▸ **EXCERPTED PASSAGE**
>>>>>

Quick Facts
In full:
William Ramsey Clark
Born:
December 18, 1927, Dallas, Texas
Died:
April 9, 2021, New York, New York (aged 93)
Title / Office:
attorney general (1967-1969), United States
Notable Family Members:
father Tom C. Clark

Ramsey Clark (born December 18, 1927, Dallas, Texas—died April 9, 2021, New York, New York) was a human rights lawyer and former U.S. attorney general under President Lyndon B. Johnson.

Clark—the son of Tom C. Clark, who served as attorney general under President Harry Truman and later as an associate Supreme Court Justice—followed his father into law and graduated from the University of Chicago Law School in 1950. He worked briefly in a private practice and then made his way in 1961 to the U.S. Department of Justice during the early days of the Kennedy administration. He soon emerged as one of the Justice Department’s more radical lawyers, often at odds with prevailing opinions on civil rights law enforcement. Employed as assistant attorney general in the lands division from 1961 to 1965, he was one of the few senior department figures to advocate a more active role for the Justice Department in protecting civil rights activists.

With the passing of the Civil Rights Act in 1964 and the Voting Rights Act in 1965, the Justice Department under President Lyndon Johnson became much more active in the field of civil rights. Yet, the Justice Department found itself struggling to understand and deal with the civil unrest triggered by the Vietnam War and the perceived slow pace and limited scope of social change. Clark was thrust further into that environment as he became deputy attorney general in 1965, acting attorney general in October 1966, and finally attorney general in March 1967.

<<<<<

▸ **DATA EXCERPT**
>>>>>

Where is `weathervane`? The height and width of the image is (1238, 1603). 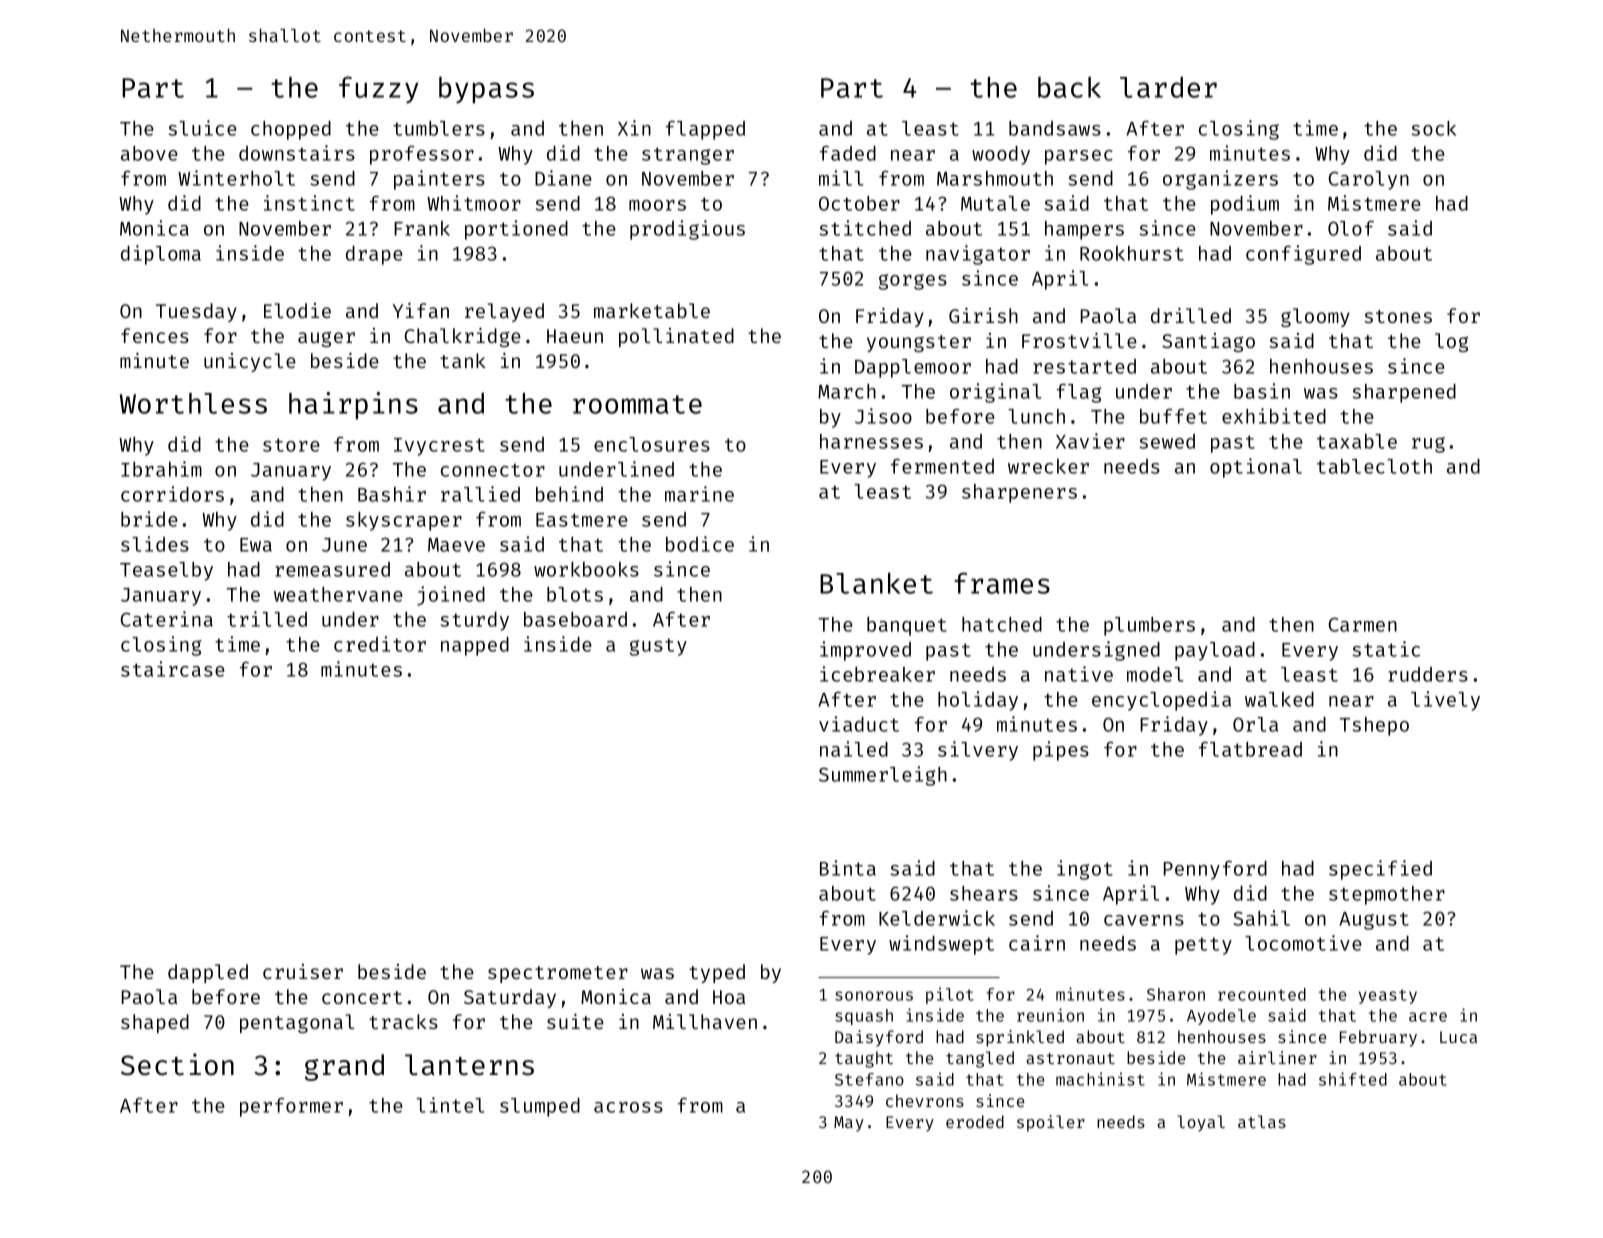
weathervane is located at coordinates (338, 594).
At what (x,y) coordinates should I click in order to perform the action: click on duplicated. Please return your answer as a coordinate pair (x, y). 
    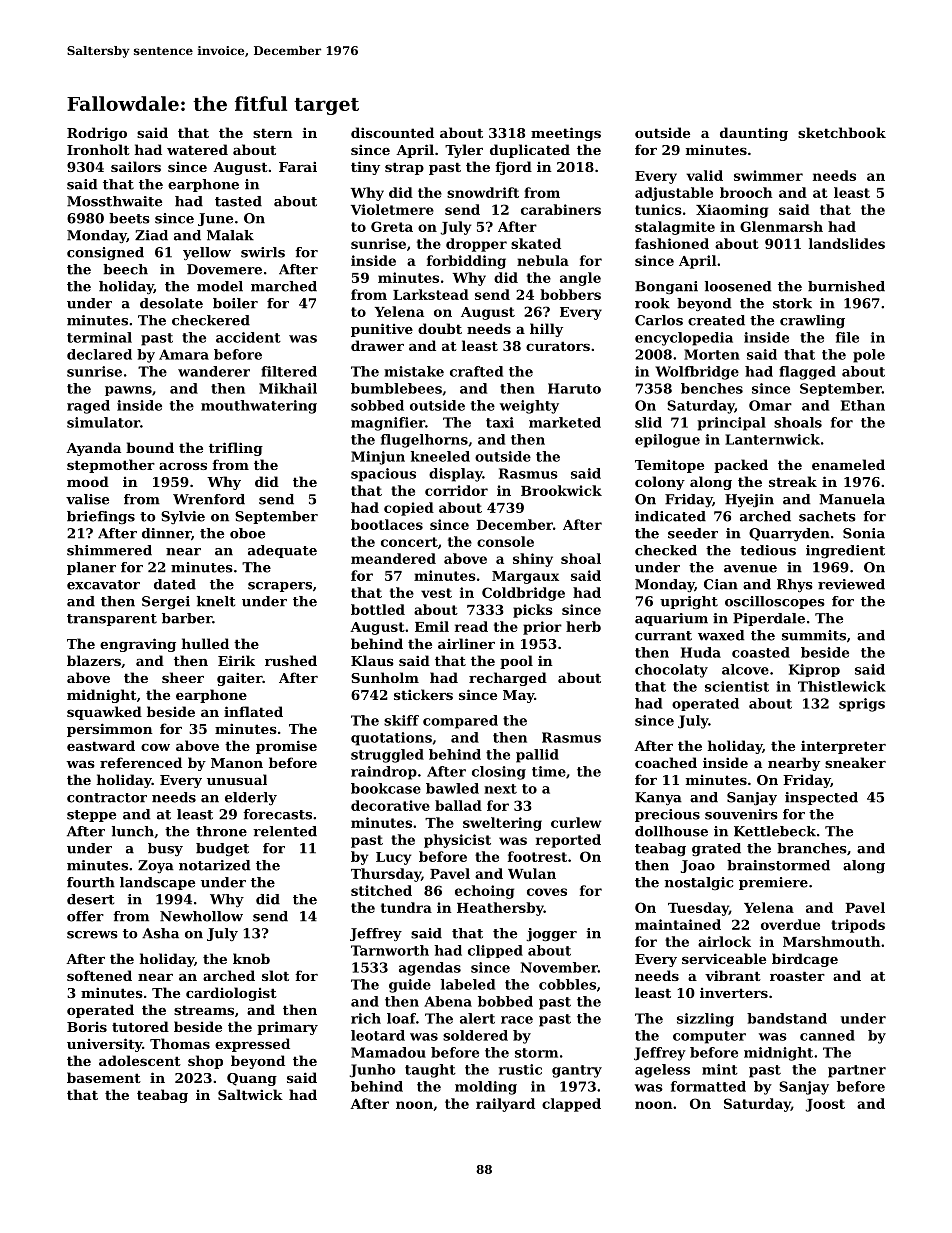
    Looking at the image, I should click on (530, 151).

<<<<<

▸ **STATED EXERCISE**
Answer these from the Ramsey Clark profile:
(a) In what year did Clark graduate from the University of Chicago Law School?
(b) What position did he hold in the lands division, and over which years?
(c) In what month and year did he become acting attorney general?

▸ **THE COMPLETED TASK**
(a) 1950
(b) Assistant attorney general, from 1961 to 1965
(c) October 1966